HBO has 28 million subscribers, small stuff compared to TBS, which can be seen in 88 million homes. Mitsubishi, a sponsor of the edited episodes, says its sponsorship is part of a larger strategy to reach “the more ‘young at heart’ mindset.” Exactly whose hearts they have in mind is not clear. The emptiness of teen-age sex, devoid of ritual and romance, and sometimes even a partner, is one of the sadder ironies of our time. “Who needs the hassle of dating when I’ve got online porn?” one teen-age girl asks in a recent article in the New York Times Sunday Magazine. Another young girl tries to sound likeSamantha,themost promiscuous of the women in the sitcom: “I try to set up a situation where I won’t get hurt, and I still manage to get hurt.”

Many teen-age girls today sound remarkably like their counterparts who grew up in more conservative times, feeling rejected when the boy doesn’t call again. Liberation was supposed to free women from such feelings.

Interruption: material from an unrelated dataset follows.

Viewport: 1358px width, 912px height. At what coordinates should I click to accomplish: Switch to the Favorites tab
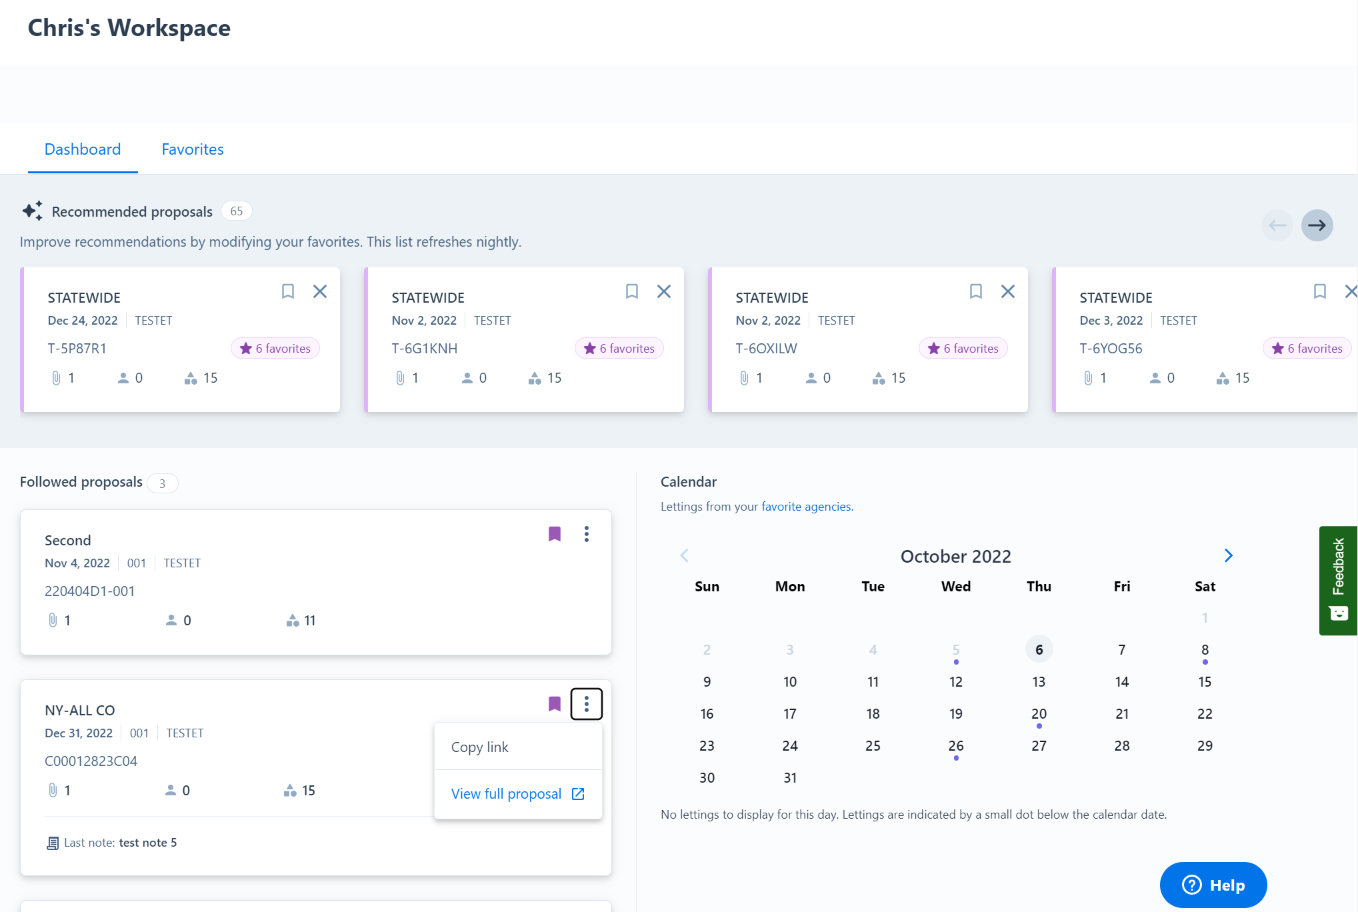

In a fascinating study of the attitudes and values of today’s college women, the Independent Women’s Forum, a Washington think tank for thinking women (and men), a large majority of women told researchers they really wanted to find husbands in college. Many thinking women have concluded that it’s time to “take back the date,” to cultivate courtship where a man and a woman get to know each other before they know each other.

It’s Cupid who needs liberation. His arrows have been dulled by the coarseness of our times, and now merely bounce, not pierce, when he aims them at couples “hooking up.” It’s impossible to pierce the heart or touch the emotions when an exchange of bodily juices is all there is between hello and goodbye. Fast sex, like fast food, is cheap, but it doesn’t nourish the body — or the soul.